▸ Task goal:
Go through the lines below. Copy those with "code".

▸ Dataset extract:
▼
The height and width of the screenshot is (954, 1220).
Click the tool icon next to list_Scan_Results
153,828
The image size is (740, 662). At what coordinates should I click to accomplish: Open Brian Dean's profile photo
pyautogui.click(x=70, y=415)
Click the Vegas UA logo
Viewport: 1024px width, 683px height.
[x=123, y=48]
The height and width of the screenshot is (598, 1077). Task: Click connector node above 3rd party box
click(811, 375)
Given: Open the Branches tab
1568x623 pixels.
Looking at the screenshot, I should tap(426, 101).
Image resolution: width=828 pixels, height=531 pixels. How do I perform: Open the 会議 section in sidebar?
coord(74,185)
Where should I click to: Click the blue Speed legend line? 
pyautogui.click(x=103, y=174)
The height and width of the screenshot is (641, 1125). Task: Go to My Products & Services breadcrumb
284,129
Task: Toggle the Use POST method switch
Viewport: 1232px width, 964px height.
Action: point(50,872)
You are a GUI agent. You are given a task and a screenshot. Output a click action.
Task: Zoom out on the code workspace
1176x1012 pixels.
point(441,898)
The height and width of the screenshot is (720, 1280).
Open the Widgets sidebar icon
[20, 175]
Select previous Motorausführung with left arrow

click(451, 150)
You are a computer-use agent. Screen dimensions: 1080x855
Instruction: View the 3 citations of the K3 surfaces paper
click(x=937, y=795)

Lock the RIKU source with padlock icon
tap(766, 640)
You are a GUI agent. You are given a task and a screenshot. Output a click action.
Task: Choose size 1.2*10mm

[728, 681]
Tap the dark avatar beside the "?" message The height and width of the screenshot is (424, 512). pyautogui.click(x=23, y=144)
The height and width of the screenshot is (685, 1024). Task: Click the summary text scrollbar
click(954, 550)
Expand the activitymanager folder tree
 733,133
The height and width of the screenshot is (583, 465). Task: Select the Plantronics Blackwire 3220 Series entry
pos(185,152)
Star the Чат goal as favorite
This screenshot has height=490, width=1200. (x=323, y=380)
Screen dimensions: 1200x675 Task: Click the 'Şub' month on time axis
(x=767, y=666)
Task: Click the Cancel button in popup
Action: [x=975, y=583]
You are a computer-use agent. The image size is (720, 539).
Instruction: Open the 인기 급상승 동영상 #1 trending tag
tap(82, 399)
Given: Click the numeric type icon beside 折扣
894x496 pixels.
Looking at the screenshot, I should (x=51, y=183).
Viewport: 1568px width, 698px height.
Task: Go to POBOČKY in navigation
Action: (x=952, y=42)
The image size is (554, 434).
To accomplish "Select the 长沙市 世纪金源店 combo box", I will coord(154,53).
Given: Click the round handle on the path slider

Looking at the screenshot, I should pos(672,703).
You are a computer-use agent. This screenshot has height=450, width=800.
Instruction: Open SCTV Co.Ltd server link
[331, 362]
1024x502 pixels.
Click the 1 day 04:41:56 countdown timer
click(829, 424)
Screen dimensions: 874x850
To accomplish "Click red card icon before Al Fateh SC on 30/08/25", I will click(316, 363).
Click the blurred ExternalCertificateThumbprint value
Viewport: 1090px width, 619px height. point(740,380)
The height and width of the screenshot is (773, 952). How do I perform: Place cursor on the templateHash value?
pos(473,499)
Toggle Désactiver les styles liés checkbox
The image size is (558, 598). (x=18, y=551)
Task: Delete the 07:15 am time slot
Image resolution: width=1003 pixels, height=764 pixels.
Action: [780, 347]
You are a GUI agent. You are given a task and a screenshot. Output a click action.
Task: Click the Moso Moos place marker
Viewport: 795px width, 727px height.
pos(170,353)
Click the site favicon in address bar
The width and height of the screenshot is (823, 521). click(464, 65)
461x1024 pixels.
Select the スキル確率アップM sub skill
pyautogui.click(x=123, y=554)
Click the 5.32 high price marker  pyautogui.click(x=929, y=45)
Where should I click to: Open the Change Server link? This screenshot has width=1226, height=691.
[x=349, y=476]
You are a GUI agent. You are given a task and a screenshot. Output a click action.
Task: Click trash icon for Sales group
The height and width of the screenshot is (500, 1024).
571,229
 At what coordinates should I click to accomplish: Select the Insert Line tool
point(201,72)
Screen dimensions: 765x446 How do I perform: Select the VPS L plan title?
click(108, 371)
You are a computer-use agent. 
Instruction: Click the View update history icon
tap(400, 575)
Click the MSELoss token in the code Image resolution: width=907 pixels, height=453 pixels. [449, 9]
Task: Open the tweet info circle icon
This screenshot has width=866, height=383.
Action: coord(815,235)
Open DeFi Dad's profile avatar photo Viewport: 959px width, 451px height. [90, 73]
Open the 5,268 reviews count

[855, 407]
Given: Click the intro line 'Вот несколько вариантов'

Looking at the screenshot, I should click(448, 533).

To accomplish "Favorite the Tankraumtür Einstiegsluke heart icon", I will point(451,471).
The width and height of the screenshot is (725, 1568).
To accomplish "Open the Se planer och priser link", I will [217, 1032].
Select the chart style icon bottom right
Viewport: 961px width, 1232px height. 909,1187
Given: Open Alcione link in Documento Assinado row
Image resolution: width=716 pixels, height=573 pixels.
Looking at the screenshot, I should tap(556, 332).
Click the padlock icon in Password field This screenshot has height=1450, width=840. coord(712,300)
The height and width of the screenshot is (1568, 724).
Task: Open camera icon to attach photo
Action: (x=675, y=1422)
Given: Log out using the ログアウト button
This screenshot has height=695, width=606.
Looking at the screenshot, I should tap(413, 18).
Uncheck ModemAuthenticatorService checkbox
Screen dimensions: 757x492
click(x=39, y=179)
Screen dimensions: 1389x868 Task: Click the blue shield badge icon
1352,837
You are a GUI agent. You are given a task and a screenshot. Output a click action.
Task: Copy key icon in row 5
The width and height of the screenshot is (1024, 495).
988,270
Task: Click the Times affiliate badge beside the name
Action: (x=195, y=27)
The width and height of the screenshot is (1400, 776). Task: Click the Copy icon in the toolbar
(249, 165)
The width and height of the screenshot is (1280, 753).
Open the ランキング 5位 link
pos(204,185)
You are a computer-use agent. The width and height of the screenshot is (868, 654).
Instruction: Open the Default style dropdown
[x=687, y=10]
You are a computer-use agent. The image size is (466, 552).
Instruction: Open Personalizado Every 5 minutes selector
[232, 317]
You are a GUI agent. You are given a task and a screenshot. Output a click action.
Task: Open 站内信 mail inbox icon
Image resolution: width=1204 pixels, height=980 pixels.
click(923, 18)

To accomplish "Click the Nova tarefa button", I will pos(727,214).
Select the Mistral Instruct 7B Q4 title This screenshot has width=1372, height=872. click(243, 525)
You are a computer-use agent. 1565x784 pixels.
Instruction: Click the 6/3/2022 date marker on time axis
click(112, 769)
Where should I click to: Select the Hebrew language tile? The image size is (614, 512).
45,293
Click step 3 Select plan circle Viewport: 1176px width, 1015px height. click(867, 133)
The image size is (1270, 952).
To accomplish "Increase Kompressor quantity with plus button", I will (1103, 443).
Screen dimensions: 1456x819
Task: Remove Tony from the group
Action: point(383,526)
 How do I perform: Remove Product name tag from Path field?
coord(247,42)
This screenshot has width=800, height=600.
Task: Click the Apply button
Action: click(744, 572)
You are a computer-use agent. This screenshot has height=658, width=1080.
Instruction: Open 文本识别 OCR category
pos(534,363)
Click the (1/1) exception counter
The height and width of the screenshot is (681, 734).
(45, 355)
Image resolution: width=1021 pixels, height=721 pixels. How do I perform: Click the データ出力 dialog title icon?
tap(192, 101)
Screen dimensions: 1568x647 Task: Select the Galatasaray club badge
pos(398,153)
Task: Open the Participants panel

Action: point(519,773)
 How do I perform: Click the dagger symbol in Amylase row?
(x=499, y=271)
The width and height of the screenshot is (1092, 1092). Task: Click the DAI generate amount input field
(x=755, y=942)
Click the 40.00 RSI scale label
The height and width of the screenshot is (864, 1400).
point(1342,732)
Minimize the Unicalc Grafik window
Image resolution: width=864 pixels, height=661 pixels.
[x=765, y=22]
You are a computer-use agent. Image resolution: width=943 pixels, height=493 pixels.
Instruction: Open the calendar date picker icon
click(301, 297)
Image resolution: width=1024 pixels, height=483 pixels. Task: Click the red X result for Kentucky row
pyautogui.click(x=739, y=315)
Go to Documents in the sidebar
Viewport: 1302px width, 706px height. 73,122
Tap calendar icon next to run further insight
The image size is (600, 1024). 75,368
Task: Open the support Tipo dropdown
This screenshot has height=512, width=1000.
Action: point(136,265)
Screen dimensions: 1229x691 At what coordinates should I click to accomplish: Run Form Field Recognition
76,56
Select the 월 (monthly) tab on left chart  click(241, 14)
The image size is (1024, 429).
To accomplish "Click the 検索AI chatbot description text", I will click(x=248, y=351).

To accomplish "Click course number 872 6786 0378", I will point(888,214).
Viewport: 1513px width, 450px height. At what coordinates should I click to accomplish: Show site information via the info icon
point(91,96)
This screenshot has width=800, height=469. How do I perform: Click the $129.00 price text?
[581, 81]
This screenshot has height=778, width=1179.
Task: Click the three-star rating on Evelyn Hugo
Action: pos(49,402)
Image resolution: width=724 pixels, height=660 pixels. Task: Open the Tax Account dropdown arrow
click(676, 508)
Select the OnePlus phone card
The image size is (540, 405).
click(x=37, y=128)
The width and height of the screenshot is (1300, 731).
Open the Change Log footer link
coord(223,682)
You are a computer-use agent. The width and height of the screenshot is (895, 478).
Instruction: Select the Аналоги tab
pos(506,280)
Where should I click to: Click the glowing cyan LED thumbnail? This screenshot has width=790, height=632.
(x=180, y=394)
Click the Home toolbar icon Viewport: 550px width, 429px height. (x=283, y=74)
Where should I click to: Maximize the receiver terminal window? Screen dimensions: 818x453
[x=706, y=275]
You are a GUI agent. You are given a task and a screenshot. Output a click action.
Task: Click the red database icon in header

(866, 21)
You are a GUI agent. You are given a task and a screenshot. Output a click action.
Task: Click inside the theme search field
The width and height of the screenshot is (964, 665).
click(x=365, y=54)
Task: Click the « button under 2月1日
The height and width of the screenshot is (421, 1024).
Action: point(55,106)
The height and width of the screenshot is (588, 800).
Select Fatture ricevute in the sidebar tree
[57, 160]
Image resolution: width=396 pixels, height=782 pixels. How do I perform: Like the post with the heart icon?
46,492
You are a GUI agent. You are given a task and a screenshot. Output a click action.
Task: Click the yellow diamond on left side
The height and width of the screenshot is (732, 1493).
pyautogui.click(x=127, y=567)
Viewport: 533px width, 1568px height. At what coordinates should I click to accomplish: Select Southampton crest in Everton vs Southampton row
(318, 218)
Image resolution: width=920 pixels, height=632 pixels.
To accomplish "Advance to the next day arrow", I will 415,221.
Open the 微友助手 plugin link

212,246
▲
▸ Final answer:
Task: Zoom out on the code workspace
Click the MSELoss token in the code Image resolution: width=907 pixels, height=453 pixels. [449, 9]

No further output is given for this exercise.